When the deep freeze was at its worst, in January and February, as many as 40 to 50 homes in Central City lost water to frozen pipe problems. That was about 10 percent of all the water customers. Now, only about eight to ten homes can't get water from the underground pipes.
Burkle said plumbers and contractors unthawed many lines. Water began flowing in a few as the ground warmed a bit. But a handful of residents with stubborn frozen pipes aren't totally out of luck. All currently are hooked up to neighbors who are sharing water through garden hoses wrapped in insulation.
Burkle said the water is safe to drink even if it comes from outside spigots. But Terri Betzer, one resident getting water from a neighbor, said the water does carry a taste from the hose.
"It does not taste the same at all. We've been hauling drinking water to make coffee for us to drink. Everything else is fine, though," Betzer said.
Betzer said the garden hose water is OK for laundry and showers and after three weeks with frozen pipes and no running water, she won't complain.
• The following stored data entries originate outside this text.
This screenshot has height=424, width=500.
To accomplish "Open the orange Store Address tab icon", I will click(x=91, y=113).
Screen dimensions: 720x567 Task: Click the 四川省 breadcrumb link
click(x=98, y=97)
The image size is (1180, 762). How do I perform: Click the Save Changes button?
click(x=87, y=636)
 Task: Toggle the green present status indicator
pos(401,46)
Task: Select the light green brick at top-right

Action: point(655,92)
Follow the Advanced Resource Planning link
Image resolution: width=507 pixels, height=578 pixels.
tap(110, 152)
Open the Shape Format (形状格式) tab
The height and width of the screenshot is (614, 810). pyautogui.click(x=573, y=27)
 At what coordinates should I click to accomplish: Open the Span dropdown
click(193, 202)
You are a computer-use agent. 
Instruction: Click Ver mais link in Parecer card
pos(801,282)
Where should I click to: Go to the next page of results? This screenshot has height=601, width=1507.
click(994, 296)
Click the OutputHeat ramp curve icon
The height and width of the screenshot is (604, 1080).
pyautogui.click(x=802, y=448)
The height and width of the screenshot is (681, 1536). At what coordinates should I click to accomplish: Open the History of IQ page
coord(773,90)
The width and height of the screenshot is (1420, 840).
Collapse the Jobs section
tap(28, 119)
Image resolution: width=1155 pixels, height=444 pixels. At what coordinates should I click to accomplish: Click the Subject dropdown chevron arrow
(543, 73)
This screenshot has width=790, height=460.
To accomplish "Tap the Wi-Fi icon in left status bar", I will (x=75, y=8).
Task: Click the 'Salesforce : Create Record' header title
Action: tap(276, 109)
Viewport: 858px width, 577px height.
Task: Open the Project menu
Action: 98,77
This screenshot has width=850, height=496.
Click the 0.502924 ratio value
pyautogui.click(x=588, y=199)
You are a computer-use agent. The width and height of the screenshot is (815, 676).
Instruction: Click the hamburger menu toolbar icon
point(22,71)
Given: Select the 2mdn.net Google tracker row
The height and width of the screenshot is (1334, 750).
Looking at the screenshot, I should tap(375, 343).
Neighbor Larry Fuller came to the rescue of Betzer and another next door neighbor who had no running water either. Fuller is supplying two homes besides his own because his pipes never froze up.
"I'm glad they've got water and I hope they would do the same for me if the shoe was on the other foot," Fuller said.
Burkle said the neighbor-helping-neighbor fix is working for now and should last until the underground pipes in Central City, either a city main or service lines to homes, thaw for good. One lingering question for city leaders, though, is who pays.
Neighbors providing and those receiving shared water will get bills averaged, so no one pays extra. But others who took the city's advice to keep the water running slowly so pipes wouldn't freeze may be running up a hefty bill.
Burkle said city workers have tracked usage at some homes where owners told the city they were letting the water trickle out around the clock. One example was a homeowner who usually has a combined water and sewer bill of $55 for two months. Workers said that home is on track for a $150 bill in the next billing cycle.
"We anticipate we'll help out the residents somehow. At this point, we can't tell exactly how much," Burkle said.
Burkle said the Central City council is set to meet next month. One issue to decide then is how much to help out homeowners who took the city's advice to let the water run to prevent frozen pipes.